The Cartoon Blog by Dave Walker
Can you give us a bit of background into your digital presence projects? When was it established, what was the commission/what’s its overall goal?
I’ve been writing (and drawing) various Christianity / humour websites since 1999 and blogs since 2002. My current website, CartoonChurch.com, and my blog, The Cartoon Blog, started in 2005 at the time I became a freelance cartoonist. The idea of the site is to provide a showcase for my cartoons, my Church Times material in particular, but other work too. On the blog I write about my cartooning activities including any new pictures I’ve produced, and the whole thing is peppered with a certain amount of larking around. But occasionally I might say something profound just to catch people off their guard. The blog is also on Facebook, Twitter and an iPhone app. I do other slightly more serious internet things too – editing the Church Times website being the main one.
What’s the best good news story that has come out of your site – what made you punch the air in joy?
The website is essentially about my work, so this is going to sound rather self-centred. I was utterly overjoyed when I was asked to go and draw cartoons ‘officially’ for the Lambeth Conference in 2008. Being described as ‘the world’s worst cartoonist’ by Damian Thompson of the Telegraph comes in a close second.
We’d love to know a bit about the people behind the site, what is it about your journey of life and faith which puts you where you are now?
There’s only me behind the site really, although my blog wouldn’t be the same without the incredibly creative and interesting people who post comments. As for my journey of life and faith – I really don’t know that I can answer that here, but let’s just say I’ve been involved in various flavours of Christianity over the years and that forms the background to my work.
Do you think it’s important for Christians to be online, and why so? What can we do, either individually or corporately?
Important to be online collectively, yes. Personally many of us are online too much (I speak mainly for myself). I’d never have been able to do what I do without the internet. It has meant that my drawings can be seen by a worldwide audience at the touch of several buttons. And yet on a day to day basis my own inability to be disciplined in the different uses of time is one of my main downfalls (I have quite a few downfalls). I think it is especially important for Christians to be involved in projects that make sense to those outside the Christian community. There aren’t that many of those, most Christians preferring to make websites and blogs that are aimed at other Christians. I think this is a shame.
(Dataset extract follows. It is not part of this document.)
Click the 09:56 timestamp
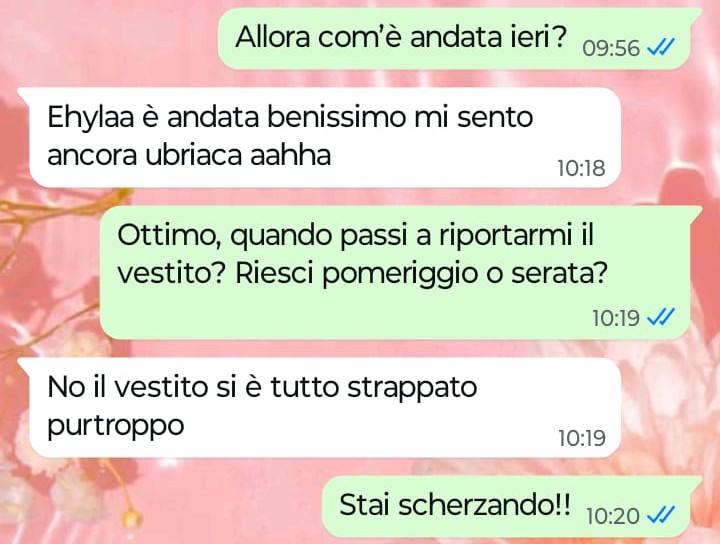Screen dimensions: 720x544 click(611, 48)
Which digital media tools do you use (either personally or for the project), and what does each do for you? Which tool would be the winner in the race for ‘most important’?
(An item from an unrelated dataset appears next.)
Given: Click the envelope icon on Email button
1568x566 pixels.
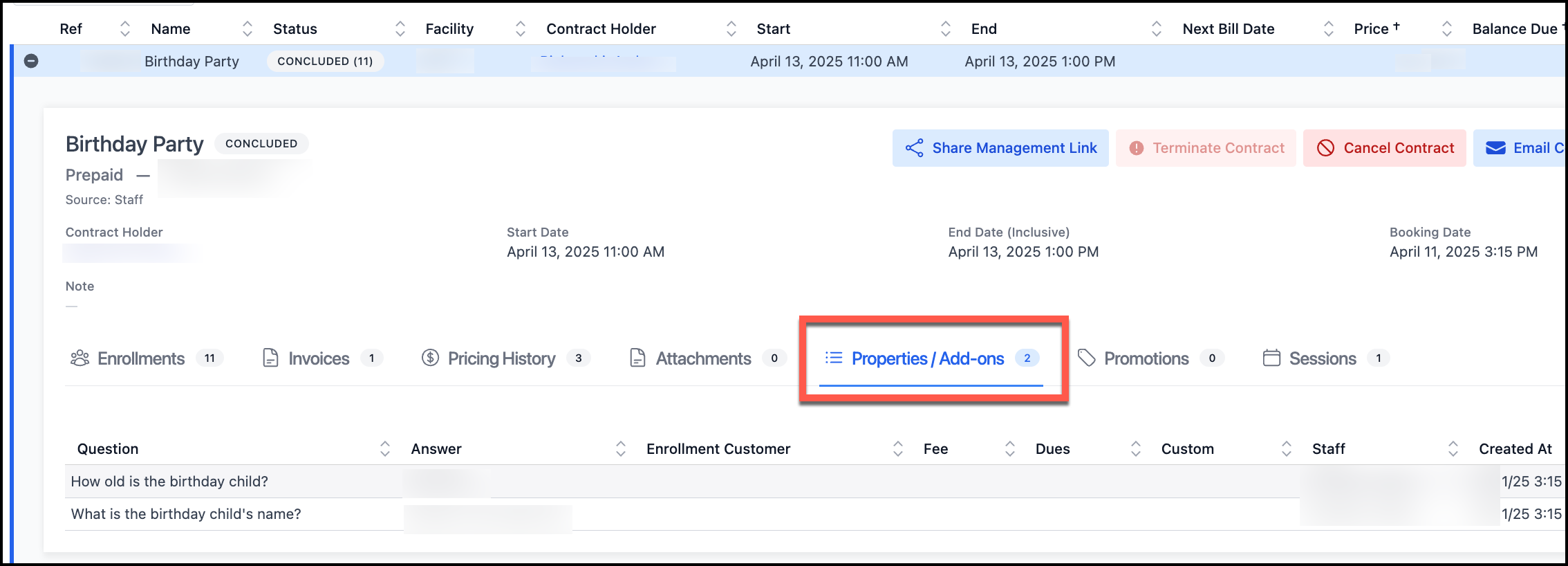Looking at the screenshot, I should 1495,148.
I use five computers, twenty three electrical leads, and a fibre tip pen. Online, the most useful tools are WordPress, Facebook and Twitter. I do have a Youtube account which I’d like to use more, but I always think I look like a bit of an idiot in videos. WordPress is the most important tool, as I use it to post cartoons. Facebook is the best for attracting a crowd, whereas Twitter is the most fun for messing around. Yes, I know, I should take it more seriously. Secretly I take it incredibly seriously.
Very pleased. I went to the first version of the event way back in the dim distant past (2007). I enjoyed it then and was very glad to be invited back.
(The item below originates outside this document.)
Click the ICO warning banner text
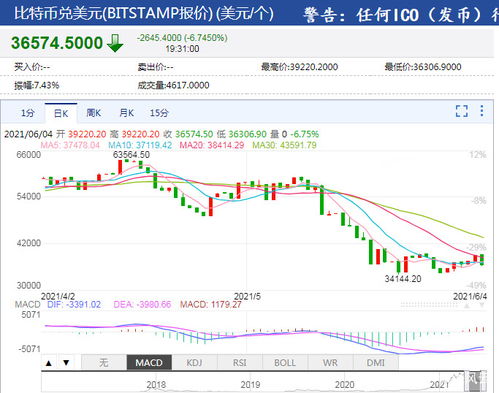The width and height of the screenshot is (499, 393). (401, 15)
How did it feel to be awarded runner up? Did you make it to the Awards event, what was your highlight of the evening?
Being awarded runner up was fine. I didn’t deserve to win as I hadn’t been putting in enough effort. Take the Church Mouse for instance, who works on his blog for about 20 hours a day. It was an impossible category to judge though, as each of the finalists is trying to do something completely different. Yes, I made it to the awards evening and the conference the next day, which was perhaps the highlight (is that an acceptable answer?). I love hearing from people doing different creative internet projects and then chatting to them in the pub afterwards.
We’re working on the @bigbible project. What do you think of such a project, and how can the Bible inform what we do online. Have you seen any particular tools that you’d recommend, that help to spread its message digitally?
I like what I’ve seen of the project. I like the idea of the ‘Big Read’ next year especially. Between you and me I’d quite like to put together a Bible commentary (using drawings) that would rival Tom Wright’s. But I’m far too busy, what with housework, doing the bins, etc. Digital tools – I think you know about more of these than I do. I think it is good to play with these different sites, but then to concentrate on the most useful ones.
And finally, where do you see things going over the next few years?
This could of course be answered on many levels. What happens within the online Christian world will of course depend on what happens in the world generally, the way technology develops, and a myriad of other factors. That’s not a very good answer is it? The only certainties are that computers will continue to become more unreliable and the number of electrical leads that each person will require will be a three figure number.